The City of Nanaimo will find out if prioritizing a multiplex will get a rousing ovation.
A feasibility and options study is underway to look into different ways the municipality might go about providing a sports and entertainment centre. City council decided earlier this year that a multiplex was one of its capital priorities and set aside money last month for this sort of preparatory work.
Although owners of the Howard Johnson Harbourside Hotel have already pitched plans for a multiplex at that site, the city will study alternatives, too, and consider different levels of public-private partnership.
A sports and entertainment complex is almost an expected amenity in a city the size of Nanaimo, but whether it should be is another matter.
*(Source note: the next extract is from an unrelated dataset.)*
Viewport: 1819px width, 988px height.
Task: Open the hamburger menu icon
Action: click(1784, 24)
A multiplex would be a wonderful asset to our city and would open up new possibilities for events the likes of which we haven’t seen here. We’d be treated to more popular music acts and could accommodate a major junior hockey team, pro hockey camps, perhaps a national curling tournament.
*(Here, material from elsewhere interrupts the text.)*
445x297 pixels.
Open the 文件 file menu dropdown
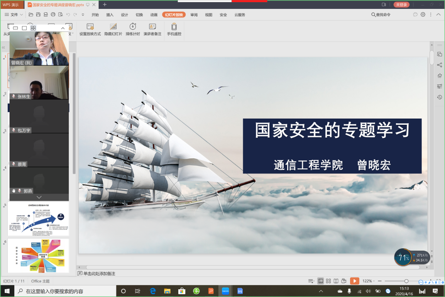pos(15,15)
Of course, there are no assurances about the events that would come to town and anchor tenants don’t always last. Much would depend on the diligence of the facility managers, and we’ve had, arguably, an underwhelming experience with that kind of arrangement at the conference centre.
The last time the city looked into a multiplex was 2013, and a staff report flagged some concerns about the performance of mid-size event centres in comparable communities.
A problem with the feasibility portion of this 2016 study is that council has already decided that a multiplex is one of its priorities, so it’s fair to wonder if the purpose of this exercise is to provide justification after the fact.
A sports and entertainment centre would revitalize the downtown in a way that no other project can. The rewards could be great. We trust those rewards will be sought while minimizing risks for taxpayers when it comes to this big-ticket item.